Circular economy from an SDG perspective: A multi-stakeholder process for developing policy options

Based on a longitudinal case study (the UniNEtZ project in Austria), which includes a multi-stakeholder involvement, we investigate the process of developing CE policies for the Austrian Federal Government from an SDG perspective. Within this context, the main research question is how multi-stakeholder processes can enable the development of CE policy options. The study thus contributes to providing a structured approach of how different stake-holders from academia, industry, research funding agencies and government collaborate, how knowledge is created and transferred within this multi-stakeholder process, and what outputs, outcomes and impacts can be realized at the national level in the context of developing CE policies using an SDG framework.
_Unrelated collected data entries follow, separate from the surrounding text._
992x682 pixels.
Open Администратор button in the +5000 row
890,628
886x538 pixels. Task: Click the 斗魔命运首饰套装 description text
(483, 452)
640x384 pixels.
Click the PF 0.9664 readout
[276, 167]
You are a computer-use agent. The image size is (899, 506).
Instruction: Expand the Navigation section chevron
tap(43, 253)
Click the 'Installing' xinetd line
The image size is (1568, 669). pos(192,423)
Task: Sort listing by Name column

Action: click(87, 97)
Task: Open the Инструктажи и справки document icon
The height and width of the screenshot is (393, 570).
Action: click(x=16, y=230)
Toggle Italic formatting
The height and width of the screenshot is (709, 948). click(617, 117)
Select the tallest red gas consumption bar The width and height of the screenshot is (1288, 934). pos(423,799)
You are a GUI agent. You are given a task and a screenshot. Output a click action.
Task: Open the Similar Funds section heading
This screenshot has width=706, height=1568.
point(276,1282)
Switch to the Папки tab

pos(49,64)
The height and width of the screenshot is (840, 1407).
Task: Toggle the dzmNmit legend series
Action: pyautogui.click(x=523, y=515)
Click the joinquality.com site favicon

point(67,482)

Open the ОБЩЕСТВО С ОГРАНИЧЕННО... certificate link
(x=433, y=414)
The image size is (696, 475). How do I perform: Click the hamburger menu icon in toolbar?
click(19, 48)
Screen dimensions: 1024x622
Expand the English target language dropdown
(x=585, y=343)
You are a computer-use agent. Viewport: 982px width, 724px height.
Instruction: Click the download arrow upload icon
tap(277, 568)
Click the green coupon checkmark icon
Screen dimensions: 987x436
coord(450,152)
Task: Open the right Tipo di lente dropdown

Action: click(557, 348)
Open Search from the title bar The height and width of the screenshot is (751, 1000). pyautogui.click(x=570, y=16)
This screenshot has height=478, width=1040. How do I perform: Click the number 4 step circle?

by Schrack, Daniela; Hansen, Erik G.

 

The concept of Circular Economy (CE) is viewed to be a promising approach to help reduce global sustainability pressures. Besides political initiatives at the European level to advance CE, the United Nations (UN) ‘2030 Agenda for Sustainable Development’, with its 17 Sustainable Development Goals (SDGs) at its heart, explicitly includes CE targets. We conduct a longitudinal case study about a multi-stakeholder process for developing CE policies for the Austrian Federal Government. Our analysis draws on the theory of change (ToC) which refers to defining linear cause-and-effect chains from initiative implementation to societal impact. The findings cover a) a process framework clarifying how different stakeholders from academia, industry, research funding agencies and government collaborate, b) how knowledge is created and transferred within this multi-stakeholder process, and c) what outputs, outcomes, and impacts can be realized at the national level in the context of developing CE policies using an SDG framework.